--- Source excerpt ---

4.3. A new ground is also raised before me, relying on the cases of M.L. Family Trust and Ors. v. State of Gujarat and Anr. and ITO v. Arihant Trust and Ors. for the proposition that a status of the trustees being same as that of beneficiaries, trustees and individuals and not AOP.

I have considered these decisions and I find that these decisions were rendered in the context of prosecution proceedings when the artificial veil was lifted to identity the individuals who had to be prosecuted. Apart from the above, Section 2(31) of the IT Act defines ‘persons’. In the said definition individuals and AOPs etc. are distinctly and categorically mentioned as separate entities. In the light of the above I am of the opinion that the above case law would not apply as the issue in this case is tax deduction at source.

9. For supporting his argument that the trust is to be treated as individual because the trust is represented on behalf of the employees and trustees being individual, provision contained under Section 194A of the IT Act will not be attracted, the learned Counsel placed reliance on the decisions in the cases of ITO v. Arihant Trust and Ors. ; Ganesh Chhababhai Vaalabhai Patel family Trust v. ITO (1994) 51 ITD 544 (And); Asstt. CIT v. Guru Trust (1996) 56 TTJ (Bang) 73 : (1996) 52 ITD 247 (Bang); Lalchand Tikamdas Makhija and Anr. v. J.K. Kuriyan, CIT and Ors. ; CIT v. T.S.K. Enterprises . Copies of these decisions have also been filed in the paper book. He made reference to several other authorities also on this point.

10. We have carefully considered the facts and circumstances relating to this matter and the rival submissions. In the case of M.L. Family Trust and Ors. v. State of Gujarat and Anr. (supra), the Hon’ble Gujarat High Court has observed as under:

Prosecution–Offence under Sections 276B r/w 278B–Trustees accused–Beneficiaries individual–Status of the trustees being same as that of beneficiaries, trustees are individuals and not AOP–Provisions of Section 194A, therefore, not applicable in case of such trustees–Prosecution under Section 276B r/w Rule 278B for non-compliance with Section 194A is invalid and quashed–CWT v. Trustees of HEH Nizam’s Family (Remainder Wealth) Trust applied.

11. In the case of ITO v. Arhant Trust and Ors. (supra), the Hon’ble Madras High Court has observed as under:

Prosecution–Offence under Section 276B–Trust failed to deduct tax at source–It was assessed under Section 161(1) i.e. in the manner of the beneficiaries, who are individuals–Even an artificial juridical person can be treated as an individual under Section 194A–When the trust was treated as an individual while receiving the income, there is no law to change its status for other purposes–It has to be treated as same individual under Section I94A also–Individual is exempt from provisions of Section 194A–Department cannot prosecute the trust and its trustees for failure to deduct tax at source.

---

▸ Problem
Extend the excerpt on trustees and tax deduction under Section 194A, starting after its last sentence.

--- Data extract ---

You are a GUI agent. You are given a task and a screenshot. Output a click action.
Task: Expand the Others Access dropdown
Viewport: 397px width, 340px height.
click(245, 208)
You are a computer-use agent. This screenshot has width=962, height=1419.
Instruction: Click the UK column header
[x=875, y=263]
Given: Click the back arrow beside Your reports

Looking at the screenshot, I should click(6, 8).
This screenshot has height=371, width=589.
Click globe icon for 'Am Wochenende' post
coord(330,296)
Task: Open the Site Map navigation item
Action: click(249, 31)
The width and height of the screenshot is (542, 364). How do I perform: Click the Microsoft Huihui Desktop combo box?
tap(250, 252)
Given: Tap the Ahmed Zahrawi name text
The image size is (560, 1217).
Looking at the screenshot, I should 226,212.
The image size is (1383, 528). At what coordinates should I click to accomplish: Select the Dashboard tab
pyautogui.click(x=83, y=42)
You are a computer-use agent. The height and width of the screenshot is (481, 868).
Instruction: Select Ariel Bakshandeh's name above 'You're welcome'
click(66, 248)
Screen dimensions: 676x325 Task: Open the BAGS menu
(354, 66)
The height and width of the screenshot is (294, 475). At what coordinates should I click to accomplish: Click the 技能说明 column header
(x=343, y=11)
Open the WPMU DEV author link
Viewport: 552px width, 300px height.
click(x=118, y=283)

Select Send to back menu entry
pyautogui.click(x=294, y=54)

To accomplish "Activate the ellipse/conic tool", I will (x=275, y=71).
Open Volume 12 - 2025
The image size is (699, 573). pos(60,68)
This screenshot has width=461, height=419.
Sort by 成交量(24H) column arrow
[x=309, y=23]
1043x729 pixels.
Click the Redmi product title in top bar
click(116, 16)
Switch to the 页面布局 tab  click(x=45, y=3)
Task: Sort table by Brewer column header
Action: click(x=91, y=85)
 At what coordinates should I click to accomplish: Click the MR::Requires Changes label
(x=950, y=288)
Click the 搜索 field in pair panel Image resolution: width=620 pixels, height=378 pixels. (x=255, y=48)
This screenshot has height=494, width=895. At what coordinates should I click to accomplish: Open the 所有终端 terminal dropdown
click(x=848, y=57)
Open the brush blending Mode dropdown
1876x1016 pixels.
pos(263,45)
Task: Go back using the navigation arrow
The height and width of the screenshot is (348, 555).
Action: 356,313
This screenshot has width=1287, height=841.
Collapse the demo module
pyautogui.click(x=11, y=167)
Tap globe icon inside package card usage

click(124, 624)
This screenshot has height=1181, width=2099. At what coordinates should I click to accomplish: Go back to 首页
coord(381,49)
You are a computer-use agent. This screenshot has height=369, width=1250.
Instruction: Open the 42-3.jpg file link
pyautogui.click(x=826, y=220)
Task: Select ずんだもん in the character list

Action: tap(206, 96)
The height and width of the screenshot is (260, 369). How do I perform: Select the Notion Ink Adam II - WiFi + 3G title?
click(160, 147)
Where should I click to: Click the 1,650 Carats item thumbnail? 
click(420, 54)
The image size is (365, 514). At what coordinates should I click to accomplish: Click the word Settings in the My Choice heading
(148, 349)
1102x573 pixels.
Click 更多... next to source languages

---

▸ Exercise output
12. In the case of Ganesh Chhababhai Vaalabhai Patel Family Trust (supra), the Ahmedabad Bench of the Tribunal while dealing with the applicability of Section 194A has made the following observations:

Liability to deduct income tax would arise in cases where person paying income by way of interest is not an individual or HUF. If he comes in the category of ‘individual’ or ‘HUF’, there would be no liability under the said provision. In the present case the trustees represent individuals and HUFs. They do not represent AOP or BOI. Consequently, they would be assessable in the status of ‘individual’ or ‘HUF’ and such assessment would be in the like manner and to the same extent as the beneficiary. Beneficiaries have been assessed in respect of income of the trust in the status of individuals and HUFs and even if the trustees were to be assessed, the assessment would be in the status of individuals and HUFs whose beneficial interests are represented by trustees. Consequently, the provision of Section 194A regarding liability to deduct income-tax on payment of income by way of interest would not be applicable to the trustees of Specific trust.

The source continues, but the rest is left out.